ENTRIES SUPPLIED:
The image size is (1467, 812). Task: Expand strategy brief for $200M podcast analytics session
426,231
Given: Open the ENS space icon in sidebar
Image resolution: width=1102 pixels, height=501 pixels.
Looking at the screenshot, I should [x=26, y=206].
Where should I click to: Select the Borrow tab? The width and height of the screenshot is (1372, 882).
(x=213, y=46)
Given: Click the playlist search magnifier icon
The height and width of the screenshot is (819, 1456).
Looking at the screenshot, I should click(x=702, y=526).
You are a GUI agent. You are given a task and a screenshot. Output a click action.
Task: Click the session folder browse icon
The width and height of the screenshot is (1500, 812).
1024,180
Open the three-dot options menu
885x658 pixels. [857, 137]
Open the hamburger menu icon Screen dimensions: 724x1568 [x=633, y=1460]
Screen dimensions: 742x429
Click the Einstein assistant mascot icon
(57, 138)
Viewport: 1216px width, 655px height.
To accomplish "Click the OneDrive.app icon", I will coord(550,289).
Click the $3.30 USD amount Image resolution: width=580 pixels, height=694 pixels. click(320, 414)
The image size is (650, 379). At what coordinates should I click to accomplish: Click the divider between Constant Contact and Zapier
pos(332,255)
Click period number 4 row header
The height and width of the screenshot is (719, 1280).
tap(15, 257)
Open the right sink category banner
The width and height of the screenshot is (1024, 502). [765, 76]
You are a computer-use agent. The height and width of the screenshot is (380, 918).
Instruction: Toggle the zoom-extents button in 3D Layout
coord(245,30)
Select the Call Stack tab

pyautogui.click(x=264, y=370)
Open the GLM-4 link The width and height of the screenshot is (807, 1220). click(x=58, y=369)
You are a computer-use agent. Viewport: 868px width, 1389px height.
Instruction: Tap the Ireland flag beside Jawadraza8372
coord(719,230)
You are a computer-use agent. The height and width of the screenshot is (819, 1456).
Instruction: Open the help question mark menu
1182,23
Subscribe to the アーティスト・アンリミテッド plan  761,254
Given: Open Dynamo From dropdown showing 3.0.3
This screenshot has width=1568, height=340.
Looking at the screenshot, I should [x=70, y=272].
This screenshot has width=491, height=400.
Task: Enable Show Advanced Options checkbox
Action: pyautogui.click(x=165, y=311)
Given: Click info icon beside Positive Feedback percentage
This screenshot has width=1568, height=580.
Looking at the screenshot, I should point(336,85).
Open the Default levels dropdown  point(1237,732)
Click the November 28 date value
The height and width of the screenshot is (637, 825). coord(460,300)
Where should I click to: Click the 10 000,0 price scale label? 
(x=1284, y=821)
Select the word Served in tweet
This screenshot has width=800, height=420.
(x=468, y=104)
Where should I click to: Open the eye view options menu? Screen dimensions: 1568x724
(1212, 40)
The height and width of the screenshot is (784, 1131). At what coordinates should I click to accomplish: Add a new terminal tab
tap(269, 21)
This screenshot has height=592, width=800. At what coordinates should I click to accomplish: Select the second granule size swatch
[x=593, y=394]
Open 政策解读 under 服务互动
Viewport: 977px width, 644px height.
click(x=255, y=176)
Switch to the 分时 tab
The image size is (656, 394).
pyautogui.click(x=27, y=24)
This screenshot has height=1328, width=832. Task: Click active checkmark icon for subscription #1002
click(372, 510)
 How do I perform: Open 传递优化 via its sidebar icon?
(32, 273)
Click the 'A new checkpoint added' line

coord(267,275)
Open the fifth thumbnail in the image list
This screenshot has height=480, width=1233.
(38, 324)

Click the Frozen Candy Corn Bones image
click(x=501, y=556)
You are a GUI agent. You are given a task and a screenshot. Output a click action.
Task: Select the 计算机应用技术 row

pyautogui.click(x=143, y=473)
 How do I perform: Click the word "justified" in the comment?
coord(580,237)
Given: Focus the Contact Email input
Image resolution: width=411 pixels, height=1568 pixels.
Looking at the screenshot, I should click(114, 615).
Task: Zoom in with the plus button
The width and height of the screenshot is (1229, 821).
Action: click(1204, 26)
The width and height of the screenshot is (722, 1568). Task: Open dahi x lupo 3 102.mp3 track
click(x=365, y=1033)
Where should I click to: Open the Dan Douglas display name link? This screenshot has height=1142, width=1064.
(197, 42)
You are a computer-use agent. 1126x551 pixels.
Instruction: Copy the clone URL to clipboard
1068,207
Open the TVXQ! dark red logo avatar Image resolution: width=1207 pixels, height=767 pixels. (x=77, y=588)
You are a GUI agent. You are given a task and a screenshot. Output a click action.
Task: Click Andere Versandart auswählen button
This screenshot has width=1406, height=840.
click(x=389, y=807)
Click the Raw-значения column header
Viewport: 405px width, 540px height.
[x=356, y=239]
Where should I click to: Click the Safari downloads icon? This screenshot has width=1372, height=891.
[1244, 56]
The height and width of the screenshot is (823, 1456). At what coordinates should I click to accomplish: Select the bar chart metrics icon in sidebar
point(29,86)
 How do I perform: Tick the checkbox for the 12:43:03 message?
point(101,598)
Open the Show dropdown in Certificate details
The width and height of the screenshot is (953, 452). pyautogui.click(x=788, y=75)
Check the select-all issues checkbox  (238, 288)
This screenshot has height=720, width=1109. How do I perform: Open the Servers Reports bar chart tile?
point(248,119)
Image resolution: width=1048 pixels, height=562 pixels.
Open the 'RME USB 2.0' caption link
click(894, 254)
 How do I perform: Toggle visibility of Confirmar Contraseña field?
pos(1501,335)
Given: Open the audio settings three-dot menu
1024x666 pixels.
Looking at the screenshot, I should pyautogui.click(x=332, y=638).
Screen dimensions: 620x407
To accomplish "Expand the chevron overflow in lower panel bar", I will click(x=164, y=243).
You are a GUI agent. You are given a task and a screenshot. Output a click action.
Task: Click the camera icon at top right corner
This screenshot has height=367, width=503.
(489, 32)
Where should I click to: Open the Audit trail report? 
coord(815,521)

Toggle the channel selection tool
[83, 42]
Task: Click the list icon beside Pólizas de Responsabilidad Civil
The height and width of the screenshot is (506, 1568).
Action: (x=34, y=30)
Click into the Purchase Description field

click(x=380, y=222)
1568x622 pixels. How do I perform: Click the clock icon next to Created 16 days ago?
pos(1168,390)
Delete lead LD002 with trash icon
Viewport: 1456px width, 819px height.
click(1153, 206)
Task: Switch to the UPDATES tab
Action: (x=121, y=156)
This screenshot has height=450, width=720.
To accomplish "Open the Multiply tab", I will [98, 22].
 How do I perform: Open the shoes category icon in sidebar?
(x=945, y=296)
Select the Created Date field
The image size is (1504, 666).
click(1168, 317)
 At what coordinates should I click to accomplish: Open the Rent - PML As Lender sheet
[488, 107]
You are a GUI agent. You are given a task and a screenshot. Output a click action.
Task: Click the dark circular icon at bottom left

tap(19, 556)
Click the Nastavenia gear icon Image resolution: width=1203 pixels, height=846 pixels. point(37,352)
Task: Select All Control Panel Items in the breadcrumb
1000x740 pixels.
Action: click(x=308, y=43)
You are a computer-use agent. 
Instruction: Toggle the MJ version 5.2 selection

YOUR OBJECTIVE:
Render the lines above as a JSON array of strings, one string per line, omitting blank lines.

SOLUTION BELOW:
[
  "The image size is (1467, 812). Task: Expand strategy brief for $200M podcast analytics session",
  "426,231",
  "Given: Open the ENS space icon in sidebar",
  "Image resolution: width=1102 pixels, height=501 pixels.",
  "Looking at the screenshot, I should [x=26, y=206].",
  "Where should I click to: Select the Borrow tab? The width and height of the screenshot is (1372, 882).",
  "(x=213, y=46)",
  "Given: Click the playlist search magnifier icon",
  "The height and width of the screenshot is (819, 1456).",
  "Looking at the screenshot, I should click(x=702, y=526).",
  "You are a GUI agent. You are given a task and a screenshot. Output a click action.",
  "Task: Click the session folder browse icon",
  "The width and height of the screenshot is (1500, 812).",
  "1024,180",
  "Open the three-dot options menu",
  "885x658 pixels. [857, 137]",
  "Open the hamburger menu icon Screen dimensions: 724x1568 [x=633, y=1460]",
  "Screen dimensions: 742x429",
  "Click the Einstein assistant mascot icon",
  "(57, 138)",
  "Viewport: 1216px width, 655px height.",
  "To accomplish \"Click the OneDrive.app icon\", I will coord(550,289).",
  "Click the $3.30 USD amount Image resolution: width=580 pixels, height=694 pixels. click(320, 414)",
  "The image size is (650, 379). At what coordinates should I click to accomplish: Click the divider between Constant Contact and Zapier",
  "pos(332,255)",
  "Click period number 4 row header",
  "The height and width of the screenshot is (719, 1280).",
  "tap(15, 257)",
  "Open the right sink category banner",
  "The width and height of the screenshot is (1024, 502). [765, 76]",
  "You are a computer-use agent. The height and width of the screenshot is (380, 918).",
  "Instruction: Toggle the zoom-extents button in 3D Layout",
  "coord(245,30)",
  "Select the Call Stack tab",
  "pyautogui.click(x=264, y=370)",
  "Open the GLM-4 link The width and height of the screenshot is (807, 1220). click(x=58, y=369)",
  "You are a computer-use agent. Viewport: 868px width, 1389px height.",
  "Instruction: Tap the Ireland flag beside Jawadraza8372",
  "coord(719,230)",
  "You are a computer-use agent. The height and width of the screenshot is (819, 1456).",
  "Instruction: Open the help question mark menu",
  "1182,23",
  "Subscribe to the アーティスト・アンリミテッド plan  761,254",
  "Given: Open Dynamo From dropdown showing 3.0.3",
  "This screenshot has width=1568, height=340.",
  "Looking at the screenshot, I should [x=70, y=272].",
  "This screenshot has width=491, height=400.",
  "Task: Enable Show Advanced Options checkbox",
  "Action: pyautogui.click(x=165, y=311)",
  "Given: Click info icon beside Positive Feedback percentage",
  "This screenshot has width=1568, height=580.",
  "Looking at the screenshot, I should point(336,85).",
  "Open the Default levels dropdown  point(1237,732)",
  "Click the November 28 date value",
  "The height and width of the screenshot is (637, 825). coord(460,300)",
  "Where should I click to: Click the 10 000,0 price scale label? ",
  "(x=1284, y=821)",
  "Select the word Served in tweet",
  "This screenshot has width=800, height=420.",
  "(x=468, y=104)",
  "Where should I click to: Open the eye view options menu? Screen dimensions: 1568x724",
  "(1212, 40)",
  "The height and width of the screenshot is (784, 1131). At what coordinates should I click to accomplish: Add a new terminal tab",
  "tap(269, 21)",
  "This screenshot has height=592, width=800. At what coordinates should I click to accomplish: Select the second granule size swatch",
  "[x=593, y=394]",
  "Open 政策解读 under 服务互动",
  "Viewport: 977px width, 644px height.",
  "click(x=255, y=176)",
  "Switch to the 分时 tab",
  "The image size is (656, 394).",
  "pyautogui.click(x=27, y=24)",
  "This screenshot has height=1328, width=832. Task: Click active checkmark icon for subscription #1002",
  "click(372, 510)",
  " How do I perform: Open 传递优化 via its sidebar icon?",
  "(32, 273)",
  "Click the 'A new checkpoint added' line",
  "coord(267,275)",
  "Open the fifth thumbnail in the image list",
  "This screenshot has height=480, width=1233.",
  "(38, 324)",
  "Click the Frozen Candy Corn Bones image",
  "click(x=501, y=556)",
  "You are a GUI agent. You are given a task and a screenshot. Output a click action.",
  "Task: Select the 计算机应用技术 row",
  "pyautogui.click(x=143, y=473)",
  " How do I perform: Click the word \"justified\" in the comment?",
  "coord(580,237)",
  "Given: Focus the Contact Email input",
  "Image resolution: width=411 pixels, height=1568 pixels.",
  "Looking at the screenshot, I should click(114, 615).",
  "Task: Zoom in with the plus button",
  "The width and height of the screenshot is (1229, 821).",
  "Action: click(1204, 26)",
  "The width and height of the screenshot is (722, 1568). Task: Open dahi x lupo 3 102.mp3 track",
  "click(x=365, y=1033)",
  "Where should I click to: Open the Dan Douglas display name link? This screenshot has height=1142, width=1064.",
  "(197, 42)",
  "You are a computer-use agent. 1126x551 pixels.",
  "Instruction: Copy the clone URL to clipboard",
  "1068,207",
  "Open the TVXQ! dark red logo avatar Image resolution: width=1207 pixels, height=767 pixels. (x=77, y=588)",
  "You are a GUI agent. You are given a task and a screenshot. Output a click action.",
  "Task: Click Andere Versandart auswählen button",
  "This screenshot has width=1406, height=840.",
  "click(x=389, y=807)",
  "Click the Raw-значения column header",
  "Viewport: 405px width, 540px height.",
  "[x=356, y=239]",
  "Where should I click to: Click the Safari downloads icon? This screenshot has width=1372, height=891.",
  "[1244, 56]",
  "The height and width of the screenshot is (823, 1456). At what coordinates should I click to accomplish: Select the bar chart metrics icon in sidebar",
  "point(29,86)",
  " How do I perform: Tick the checkbox for the 12:43:03 message?",
  "point(101,598)",
  "Open the Show dropdown in Certificate details",
  "The width and height of the screenshot is (953, 452). pyautogui.click(x=788, y=75)",
  "Check the select-all issues checkbox  (238, 288)",
  "This screenshot has height=720, width=1109. How do I perform: Open the Servers Reports bar chart tile?",
  "point(248,119)",
  "Image resolution: width=1048 pixels, height=562 pixels.",
  "Open the 'RME USB 2.0' caption link",
  "click(894, 254)",
  " How do I perform: Toggle visibility of Confirmar Contraseña field?",
  "pos(1501,335)",
  "Given: Open the audio settings three-dot menu",
  "1024x666 pixels.",
  "Looking at the screenshot, I should pyautogui.click(x=332, y=638).",
  "Screen dimensions: 620x407",
  "To accomplish \"Expand the chevron overflow in lower panel bar\", I will click(x=164, y=243).",
  "You are a GUI agent. You are given a task and a screenshot. Output a click action.",
  "Task: Click the camera icon at top right corner",
  "This screenshot has height=367, width=503.",
  "(489, 32)",
  "Where should I click to: Open the Audit trail report? ",
  "coord(815,521)",
  "Toggle the channel selection tool",
  "[83, 42]",
  "Task: Click the list icon beside Pólizas de Responsabilidad Civil",
  "The height and width of the screenshot is (506, 1568).",
  "Action: (x=34, y=30)",
  "Click into the Purchase Description field",
  "click(x=380, y=222)",
  "1568x622 pixels. How do I perform: Click the clock icon next to Created 16 days ago?",
  "pos(1168,390)",
  "Delete lead LD002 with trash icon",
  "Viewport: 1456px width, 819px height.",
  "click(1153, 206)",
  "Task: Switch to the UPDATES tab",
  "Action: (x=121, y=156)",
  "This screenshot has height=450, width=720.",
  "To accomplish \"Open the Multiply tab\", I will [98, 22].",
  " How do I perform: Open the shoes category icon in sidebar?",
  "(x=945, y=296)",
  "Select the Created Date field",
  "The image size is (1504, 666).",
  "click(1168, 317)",
  " At what coordinates should I click to accomplish: Open the Rent - PML As Lender sheet",
  "[488, 107]",
  "You are a GUI agent. You are given a task and a screenshot. Output a click action.",
  "Task: Click the dark circular icon at bottom left",
  "tap(19, 556)",
  "Click the Nastavenia gear icon Image resolution: width=1203 pixels, height=846 pixels. point(37,352)",
  "Task: Select All Control Panel Items in the breadcrumb",
  "1000x740 pixels.",
  "Action: click(x=308, y=43)",
  "You are a computer-use agent. ",
  "Instruction: Toggle the MJ version 5.2 selection"
]